So one A and one missed assignment = 50%. An F. By my calculatoins, it takes no less than 13 100% grades to pull an NHI back up to an A. Oh well. I have mediocre grades. I TRY to get my work done, but some times I forget that I have it, or I don't hear my teacher because I have to wake at 5:30 and am too busy at hanging on to my last shreds of consciousness. I've dropped IB English because of hearsay about gargantuan amounts of reading and writing. I'd've dropped IB Hist for the same reason, but I need it to continue the programme. The problem is that IB teaches the same subject, but just gives me more work. The upside is that I'm with (relatively) smart students and teachers. Thankfully, my school has a large quantity of competent teachers, although they gave me a shitty math teacher twice in a row, and forced me to take statistics, which I LOATHE. But I nabbed a 3 on the exam, which is a pass.

#### Data extract:
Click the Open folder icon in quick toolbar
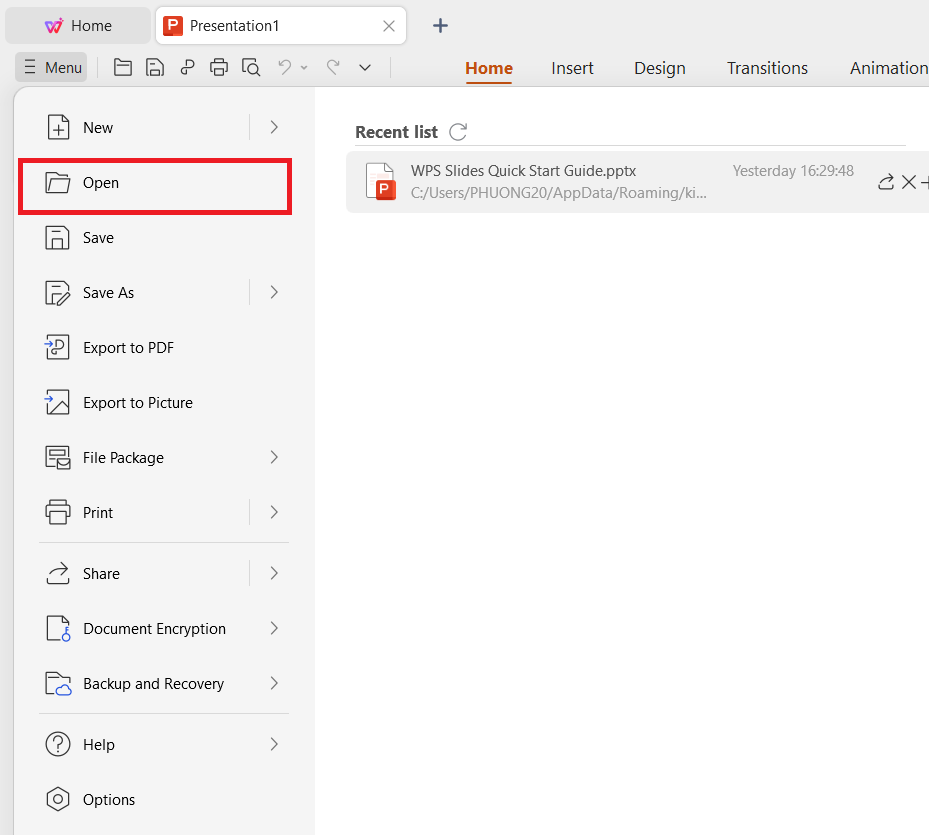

#### Set exercise:
Can you resume the passage about grades and IB classes, picking up after its final sentence? These lines come from a separate source, unrelated to the passage about grades and IB classes.

#### Written reply:
I think my teacher hated me. She had a very questionable attitude toward me and my grades dropped through the last semester, for no reason that I could see... Oh well. I'm going to have a cool math teacher... ( He has clock that measures the time in PI!) next year.

Back to topic. I am seriously feeling jilted by the fact that people who are DUMB AS ROCKS and just copy their home work off the few "Smart 'n' Popular" people will get A's and go to college. And this is why the grading system favors worker drones. However my teachers that aren't b**ches actually like me... And a few even understand me! (only a few though)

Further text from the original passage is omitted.